A bit off-track maybe, but in part relevant -- what I am actually
experiencing is:

- Login as a LDAP user.
- Logout as that LDAP user.
- Login as a non-LDAP Admin user.
- Set a (local) password on the Aforementioned LDAP user.
- Login again as the LDAP user.

The "users" and "groups" tabs will now be populated with all users that
match the LDAP search query (provisioned). I can reproduce this (see my
earlier post where I actually asked about why my users weren't being
provisioned on a fresh installation).

FWIW, I think LDAP provisioning should work - otherwise it's impossible to
assign connections to groups/users coming from LDAP (easily).




On Tue, Aug 24, 2021 at 6:13 PM Nick Couchman <vn...@apache.org> wrote:

> On Tue, Aug 24, 2021 at 12:05 PM Justin Engwer <ju...@mautobu.com> wrote:
>
>> I reckon that LDAP broke some time ago, and some of my users aren't
>> showing up.  I've already popped my credentials and filter terms into an
>> LDAP browser, which successfully connects and pulls user data.
>>
>
> When you say "my users aren't showing up", what do you mean?
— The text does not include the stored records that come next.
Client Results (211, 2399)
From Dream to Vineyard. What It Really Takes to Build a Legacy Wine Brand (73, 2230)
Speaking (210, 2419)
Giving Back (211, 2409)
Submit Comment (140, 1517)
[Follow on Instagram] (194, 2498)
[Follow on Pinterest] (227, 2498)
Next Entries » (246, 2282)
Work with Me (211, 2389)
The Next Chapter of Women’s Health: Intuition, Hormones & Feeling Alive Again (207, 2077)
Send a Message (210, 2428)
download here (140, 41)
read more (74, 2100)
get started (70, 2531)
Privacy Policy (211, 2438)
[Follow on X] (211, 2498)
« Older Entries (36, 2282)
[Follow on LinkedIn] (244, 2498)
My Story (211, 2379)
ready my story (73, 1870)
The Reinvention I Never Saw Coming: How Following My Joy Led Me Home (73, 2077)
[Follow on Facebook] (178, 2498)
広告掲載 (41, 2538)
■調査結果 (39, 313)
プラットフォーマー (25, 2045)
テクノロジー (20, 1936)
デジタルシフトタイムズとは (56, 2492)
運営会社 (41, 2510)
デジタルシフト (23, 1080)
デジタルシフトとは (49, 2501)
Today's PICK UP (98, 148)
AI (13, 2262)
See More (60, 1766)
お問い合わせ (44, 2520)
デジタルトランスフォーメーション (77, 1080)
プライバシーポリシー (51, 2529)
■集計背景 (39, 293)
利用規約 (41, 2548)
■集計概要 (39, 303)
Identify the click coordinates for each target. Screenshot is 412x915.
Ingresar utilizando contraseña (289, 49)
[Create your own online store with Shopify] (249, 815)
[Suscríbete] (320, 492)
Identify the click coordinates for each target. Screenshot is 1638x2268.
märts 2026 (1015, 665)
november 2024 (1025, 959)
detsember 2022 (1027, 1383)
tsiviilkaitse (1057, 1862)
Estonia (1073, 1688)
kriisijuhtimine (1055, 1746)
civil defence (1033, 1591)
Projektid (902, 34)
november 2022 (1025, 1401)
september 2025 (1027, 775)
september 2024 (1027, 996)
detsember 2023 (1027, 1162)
Are users
> unable to log in? Or you simply cannot see them in the admin interface? How
> many users do you have in your environment? Are you logging in with an LDAP
> account when you try to see them? Can you post your guacamole.properties,
> minus any sensitive information?
>
>
>>
>>    - How should I go about troubleshooting?
>>
>> Log files, for one - the Tomcat output (either catalina.out, or
> journalctl, depending on how you installed it and how Tomcat is
> configured), or Docker output if you're using Docker, should help. You may
> need to turn up logging on Guacamole via the logback.xml file:
>
>
> http://guacamole.apache.org/doc/gug/configuring-guacamole.html#webapp-logging
>
>
>
>>
>>    -
>>    - Does my LDAP user need to be in any specific domain groups?
>>
>> This depends upon your LDAP configuration, and what that user is allowed
> to do. However, if you have copied the credentials into a LDAP browser and
> can see all of the objects you expect to see, this is probably not the case.
>
>
>>
>>    - How frequently does Guacamole poll for new/updated users?
>>
>> Guacamole does not "synchronize" LDAP user data. The LDAP tree is queried
> each time a user logs in for the information required for that user login.
> Essentially the flow looks something like this:
> * User logs in, providing username and password.
> * Guacamole uses the Search Bind DN and Password as configured in
> guacamole.properties to locate the user object in LDAP.
> * Guacamole disconnects from LDAP, then re-binds with the user object is
> has located and the provided password.
> * Guacamole uses this connection to search for users, groups, and
> connection objects, depending on which items you've configured in
> guacamole.properties
>
> This is slightly different from how many web applications implement LDAP
> authentication, where user data is synchronized into a database somewhere,
> and then the LDAP connection is only made for authentication. Guacamole
> relies on the LDAP connection and the security of LDAP itself for its
> functionality.
>
> Hope this helps - feel free to respond with further questions or
> information.
>
> -Nick
>
>>

Re: LDAP issue

[Justin Engwer <ju...@mautobu.com>]

Thanks for the reply Nick.

By some users aren't showing up, I mean they are not being imported to the
Users tab in guacamole. For example, I went to assign a connection to a new
user this morning, but her user account didn't appear in Guacamole. She is
in an OU nested under the "ldap-user-base-dn" in AD, and is assigned to one
of the groups that is supposed to be imported (Finance). I am logging in
with an LDAP account. We have about 60 staff.

cat guacamole.properties
enable-websocket: true

mysql-hostname: localhost
mysql-port: 3306
mysql-database: guacamole_db
mysql-username: guacamole_user
mysql-password: password


ldap-hostname: fqdn.site
ldap-port: 389
ldap-user-base-dn: OU=Staff,DC=site
ldap-search-bind-dn: CN=guacamoleldap,OU=Service Accounts,DC=site
ldap-search-bind-password: password
ldap-username-attribute: sAMAccountName
ldap-user-search-filter:
(|(memberof=CN=Administration,OU=Groups,OU=Administration,OU=Staff,DC=site)(memberof=CN=Building,OU=Groups,OU=Building,OU=Staff,DC=site)(memberof=CN=Engineering,OU=Groups,OU=Engineering,OU=Staff,DC=site)(memberof=CN=Finance,OU=Groups,OU=Finance,OU=Staff,DC=site)(memberof=CN=Fire
Department,OU=Groups,OU=Fire,OU=Staff,DC=site)(memberof=CN=Public
Works,OU=Groups,OU=Public Works,OU=Staff,DC=site)(memberof=CN=IT
Department,OU=Groups,OU=IT,OU=Staff,DC=site)(memberof=CN=GIS
Department,OU=Groups,OU=GIS,OU=Staff,DC=site))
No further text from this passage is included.